No company typifies this trend more than Cisco. With its stock up 56% in the last two months and a cash hoard of $1.3 billion, Cisco is once more in a buying mood. On June 24, it paid $200 million to add two more companies to its bulging portfolio: Global Internet Software Group in Palo Alto, Calif., a maker of Internet security software, and Ardent Communications Corp. in San Jose, a startup specializing in network gear for combining voice, data, and video traffic on high-speed communications lines. The deals buttress Cisco's position as the No. 1 networking company, with projected revenues of $5.88 billion in the year ending July 31, according to Noel Lindsay of Deutsche Morgan Grenfell.

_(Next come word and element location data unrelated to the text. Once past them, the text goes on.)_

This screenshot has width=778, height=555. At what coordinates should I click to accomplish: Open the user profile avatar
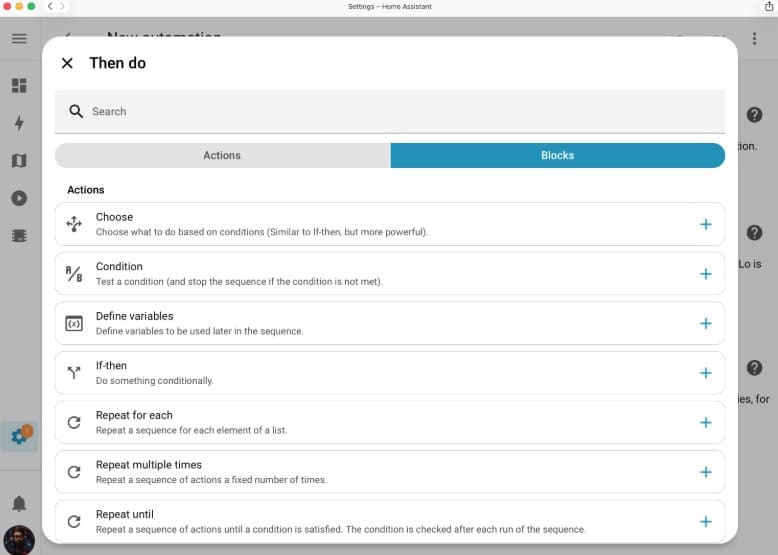(x=19, y=540)
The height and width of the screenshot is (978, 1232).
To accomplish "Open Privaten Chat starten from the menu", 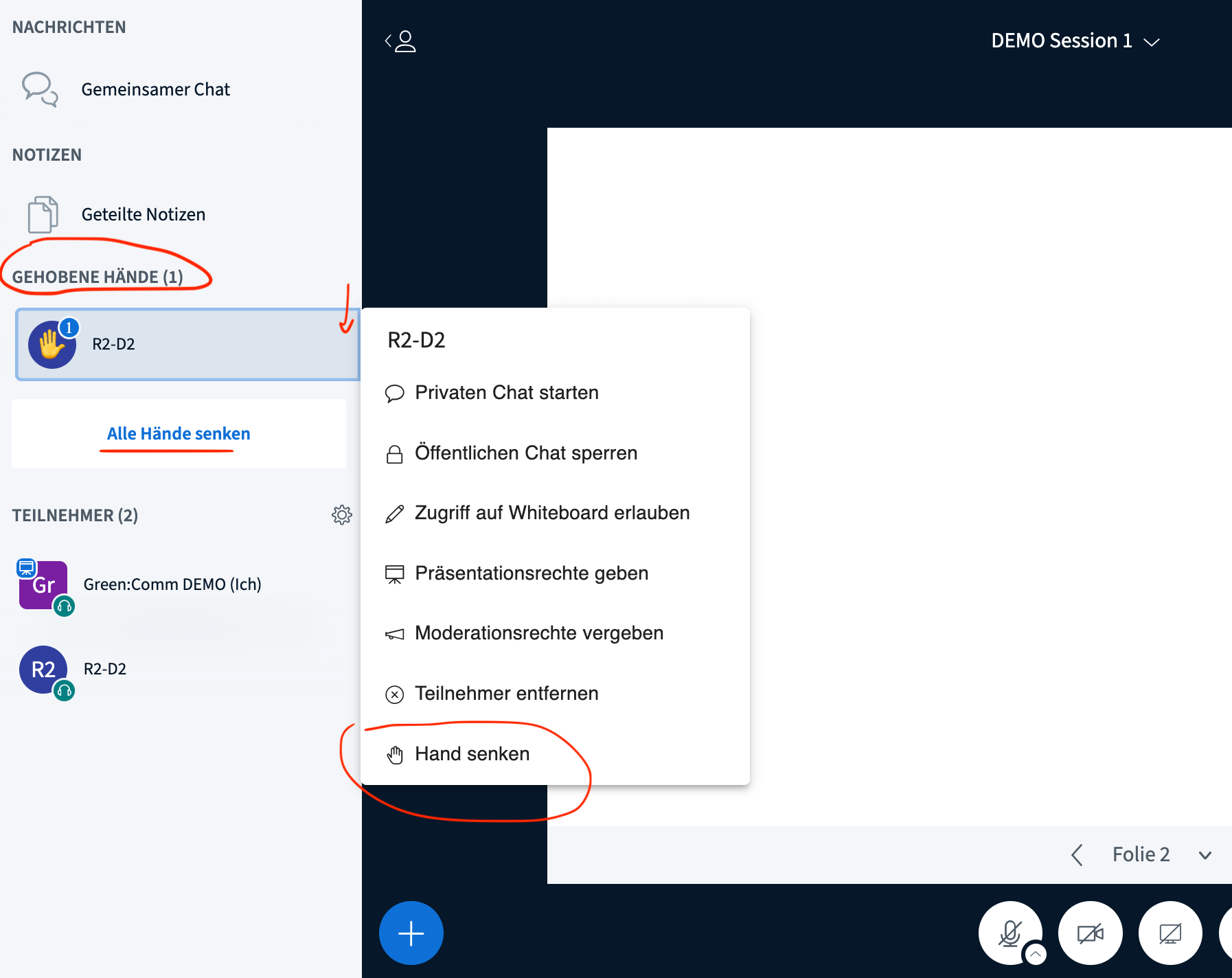I will point(506,392).
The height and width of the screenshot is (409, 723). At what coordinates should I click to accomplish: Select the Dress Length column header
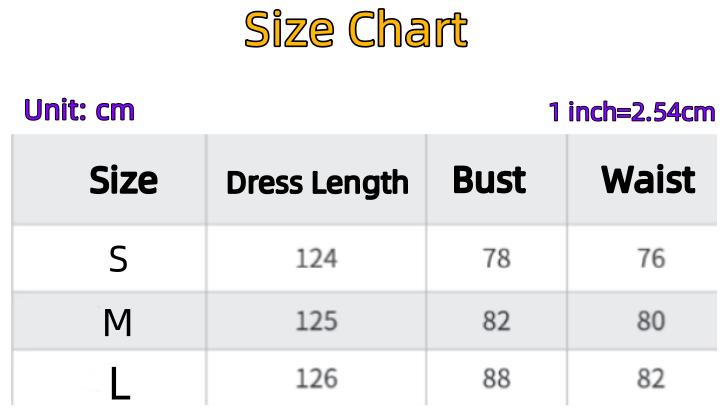(x=317, y=183)
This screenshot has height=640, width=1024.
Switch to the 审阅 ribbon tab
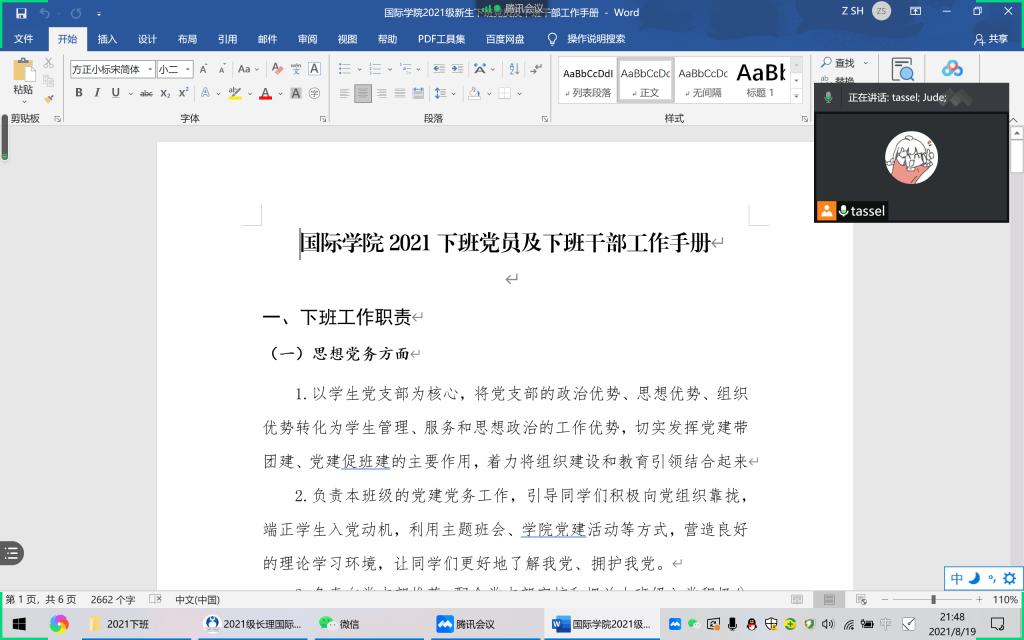click(307, 39)
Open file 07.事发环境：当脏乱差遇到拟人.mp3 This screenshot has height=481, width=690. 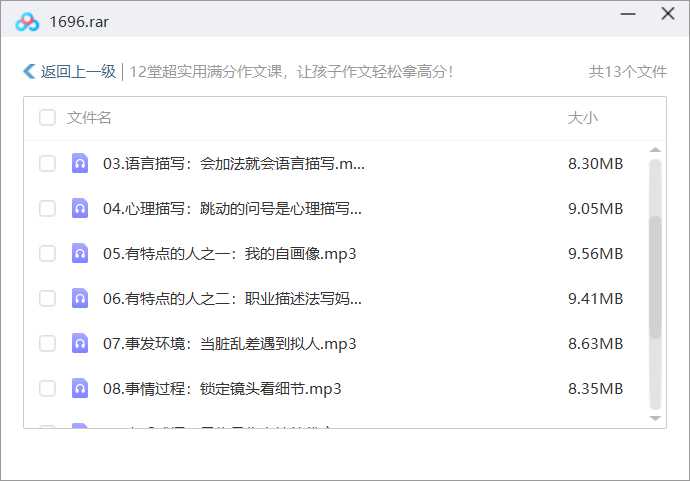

3Com, networking's No.2, is on the upswing, too. It just acquired modem-maker U.S. Robotics Corp., creating a $5.5 billion behemoth that commands top position in modems and PC networking cards. "We outgrew our competitors," says CEO Eric Benhamou.
Where does that leave competitors like Bay Networks Inc. and a score of smaller players? Many are trying to buy their way into the big league. Bay, for instance, announced June 19 that it would acquire Rapid City Communications, a startup that makes high-speed data switches. But Bay is still recovering from years of misdirection, and earned only $255,000 in the quarter ended March 31 after a $32 million restructuring charge. "The small guys are becoming like the walking dead," says analyst Don Miller of Dataquest.
FRANCE, TOO. The sheer size and momentum of the top dogs give them an edge in forging partnerships. Cisco, for instance, is working closely with Microsoft Corp. to develop new networking technology for Windows NT. And on June 23, it announced a sweeping agreement with French communications giant Alcatel Telecom.
With partners like that in its camp, Cisco will continue to pull away from the pack. That could leave small networking competitors out in the cold.